**What this task involves**
Which lines of the entries contain the string "agent"? Copy each of them.

**Data in this exercise**
- Opening Delimiter -
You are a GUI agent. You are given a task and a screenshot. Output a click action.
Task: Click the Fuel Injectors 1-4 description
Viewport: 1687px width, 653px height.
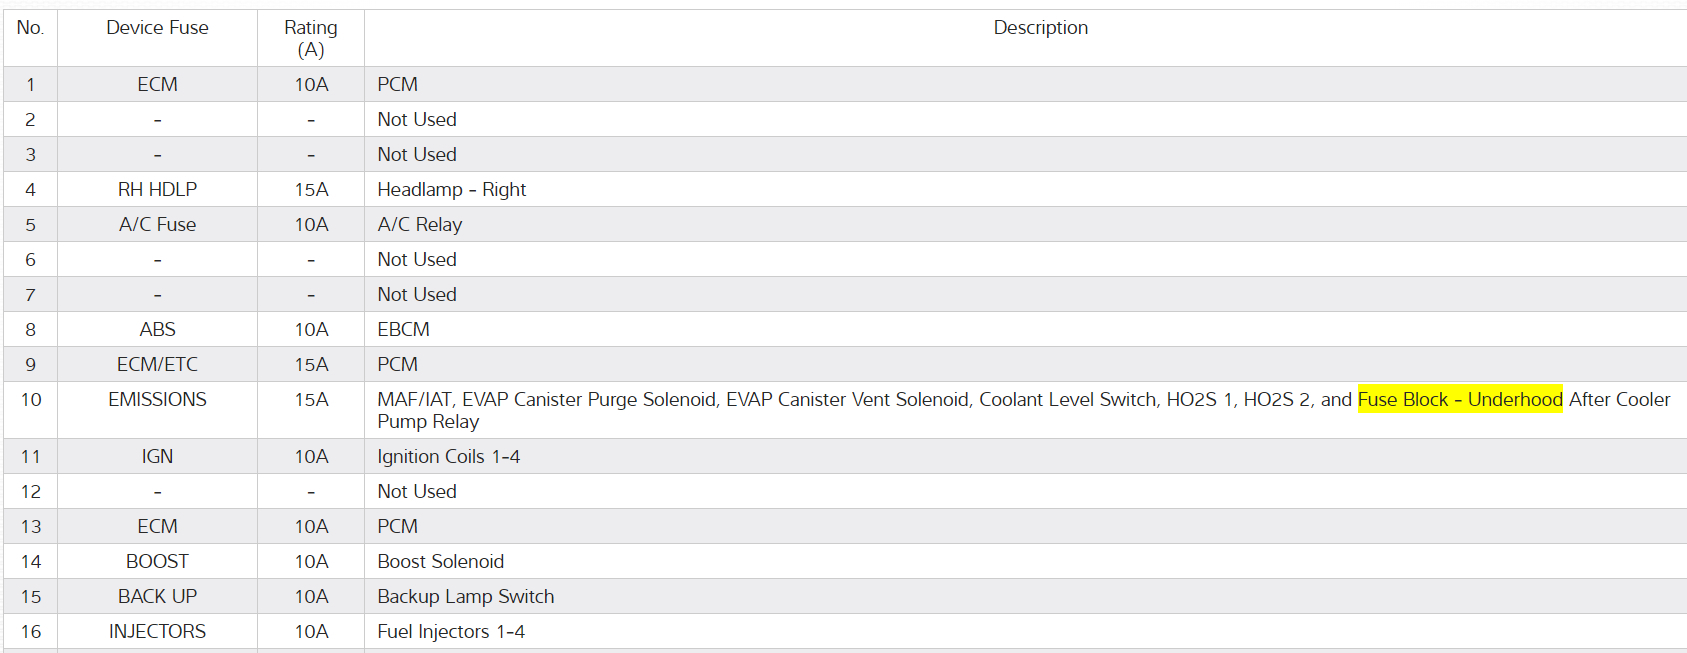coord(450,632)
- Closing Delimiter -
- Opening Delimiter -
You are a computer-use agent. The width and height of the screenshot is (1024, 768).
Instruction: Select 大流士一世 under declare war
- Closing Delimiter -
**Solution to this problem**
You are a GUI agent. You are given a task and a screenshot. Output a click action.
You are a computer-use agent. The width and height of the screenshot is (1024, 768).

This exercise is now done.